I also have family members who died from Alzheimer's. I've followed
the research for years, but it doesn't seem we have made much progress. We
really don't even have a reliable test for detecting the disease until it
has already done a great deal of damage.
I have the APOE4 gene and my dad dies of Alzheimers so I would say I have a
higher risk. I am not going to wait for science because this is my problem and
if I want things to change then I will have to do uncomfortable and hard things
(sarcastically said as a first world problem) like getting my diet in check
(drastically reduce sugars for example) and exercise for body and mind. Dr
Breseden's protocol has the most logical answer which probably isn't
totally right but it beats all of the pharmaceutical failures, and everyone can
do it with minimal costs. With it, the worst thing that can happen is that you
will be more healthy. I don't think a magic pill will solve this one.
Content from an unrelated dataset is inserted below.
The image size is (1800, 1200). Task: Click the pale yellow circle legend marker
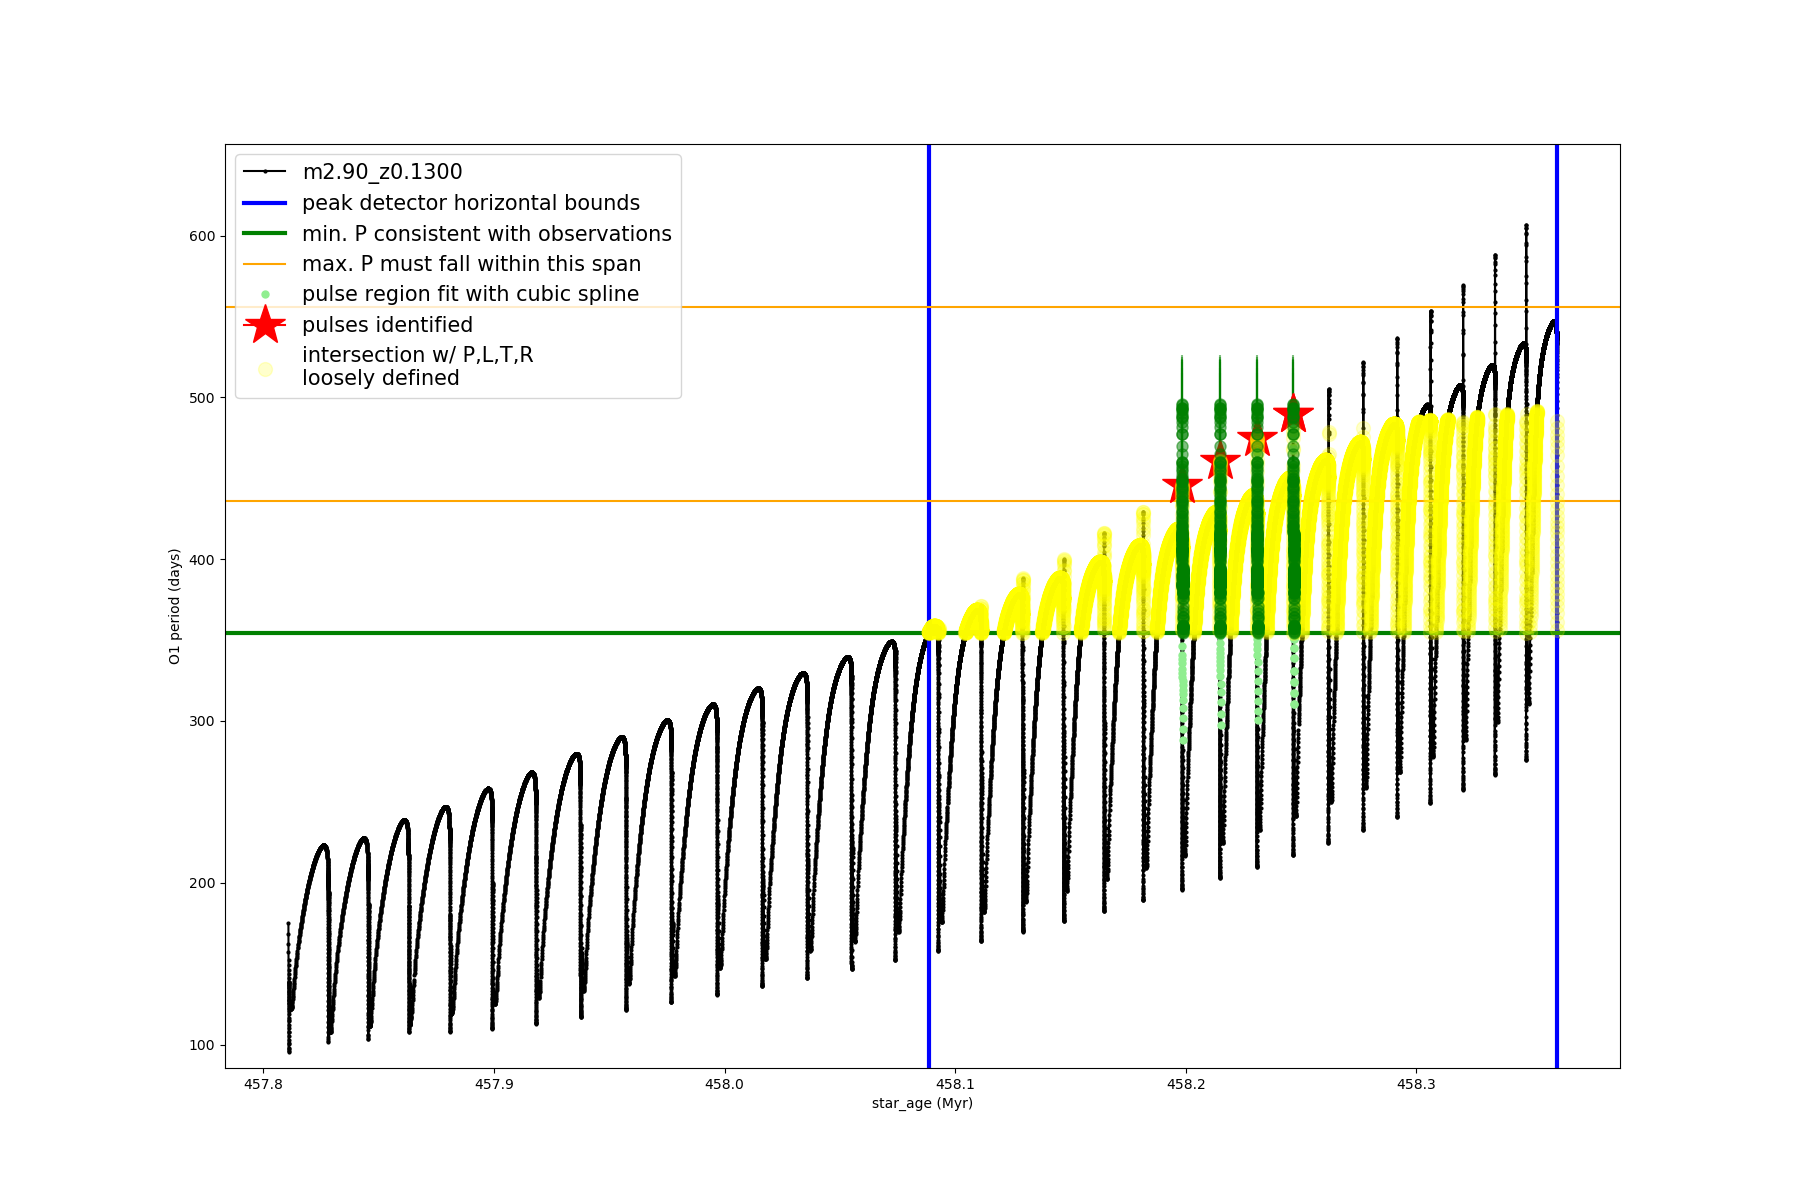pyautogui.click(x=265, y=369)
Regarding your question “what happened to the promising progress on
fighting Alzheimer’s,” one of the answers is, sadly, that an
inordinate (or at least disproportionate) amount of resources and funding have
gone into the more “glamorous” or politically correct effort to deal
with HIV/AIDS. The U. S. Department of Health and Human Services recently
published that the U.S. Government is spending more than $28 billion per year on
HIV/AIDS, not to mention the fundraisers, concerts, etc. put on by Hollywood and
entertainers to combat AIDS. Compare that to the $2 billion per year for
Alzheimer’s which your article mentions. When you compare the cost of both
diseases and the number of people in the United States afflicted with each (1.1
million with AIDS and 5.8 million with Alzheimer’s), one must ask why our
government would spend more than 14 times as much every year on AIDS? To say the
least, the answer is disturbing.
I know I carry the gene but I feel confident science will prevail before I age
into the highest risk demographic. I’m much more concerned about my
parents who are only a few years away from when symptoms start manifesting. A
real solution can’t come fast enough.
From the op-ed: "Preventing Alzheimer's is not just about saving
yourself. The disease puts a huge burden on younger generations who must provide
care and also bear the cost of programs for the elderly. There are fewer and
fewer younger people to heft that load."But nobody can have any
children, because we must save the planet. Of course, if nobody has any
children, the Earth's population rate, which in many areas is below
replacement level already, eventually will die off, which prompts the question
"Who, or what, are we saving the planet for?" Cockroaches?